§ **Exercise prompt**
Repeat the lines word for word, starting at the first line and ending at the line that contains "Looking at the screenshot, I should tap(147, 142).".

--- Provided records ---

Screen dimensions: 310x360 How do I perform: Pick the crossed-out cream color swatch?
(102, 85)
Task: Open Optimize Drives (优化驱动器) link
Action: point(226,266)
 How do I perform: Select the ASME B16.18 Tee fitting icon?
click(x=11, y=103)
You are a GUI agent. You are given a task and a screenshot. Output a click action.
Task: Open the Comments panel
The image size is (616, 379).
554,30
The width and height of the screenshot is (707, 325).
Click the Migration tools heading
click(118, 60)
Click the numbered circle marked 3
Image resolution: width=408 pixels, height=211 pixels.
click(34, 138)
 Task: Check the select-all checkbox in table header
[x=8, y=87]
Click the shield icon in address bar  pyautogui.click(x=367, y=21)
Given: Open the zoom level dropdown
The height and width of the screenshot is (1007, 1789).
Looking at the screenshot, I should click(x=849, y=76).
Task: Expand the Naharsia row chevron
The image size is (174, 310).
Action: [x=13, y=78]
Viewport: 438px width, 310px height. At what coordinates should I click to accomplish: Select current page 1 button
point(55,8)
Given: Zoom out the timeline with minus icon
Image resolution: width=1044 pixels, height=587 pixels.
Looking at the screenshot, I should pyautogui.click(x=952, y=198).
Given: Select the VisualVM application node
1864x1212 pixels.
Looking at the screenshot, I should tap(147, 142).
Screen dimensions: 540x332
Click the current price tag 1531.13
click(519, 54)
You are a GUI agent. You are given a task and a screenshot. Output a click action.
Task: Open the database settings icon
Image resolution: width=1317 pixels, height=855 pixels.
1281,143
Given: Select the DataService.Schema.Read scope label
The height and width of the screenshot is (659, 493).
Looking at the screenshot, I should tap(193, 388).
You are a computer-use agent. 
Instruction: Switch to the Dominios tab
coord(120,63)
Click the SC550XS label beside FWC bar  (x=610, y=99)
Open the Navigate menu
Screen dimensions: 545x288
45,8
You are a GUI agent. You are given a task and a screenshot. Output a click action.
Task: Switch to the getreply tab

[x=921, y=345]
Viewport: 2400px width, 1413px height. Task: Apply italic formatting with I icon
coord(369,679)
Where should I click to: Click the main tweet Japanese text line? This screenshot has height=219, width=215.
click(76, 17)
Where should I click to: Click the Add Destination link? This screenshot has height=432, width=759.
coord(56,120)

---

§ **The response**
Screen dimensions: 310x360 How do I perform: Pick the crossed-out cream color swatch?
(102, 85)
Task: Open Optimize Drives (优化驱动器) link
Action: point(226,266)
 How do I perform: Select the ASME B16.18 Tee fitting icon?
click(x=11, y=103)
You are a GUI agent. You are given a task and a screenshot. Output a click action.
Task: Open the Comments panel
The image size is (616, 379).
554,30
The width and height of the screenshot is (707, 325).
Click the Migration tools heading
click(118, 60)
Click the numbered circle marked 3
Image resolution: width=408 pixels, height=211 pixels.
click(34, 138)
 Task: Check the select-all checkbox in table header
[x=8, y=87]
Click the shield icon in address bar  pyautogui.click(x=367, y=21)
Given: Open the zoom level dropdown
The height and width of the screenshot is (1007, 1789).
Looking at the screenshot, I should click(x=849, y=76).
Task: Expand the Naharsia row chevron
The image size is (174, 310).
Action: [x=13, y=78]
Viewport: 438px width, 310px height. At what coordinates should I click to accomplish: Select current page 1 button
point(55,8)
Given: Zoom out the timeline with minus icon
Image resolution: width=1044 pixels, height=587 pixels.
Looking at the screenshot, I should pyautogui.click(x=952, y=198).
Given: Select the VisualVM application node
1864x1212 pixels.
Looking at the screenshot, I should tap(147, 142).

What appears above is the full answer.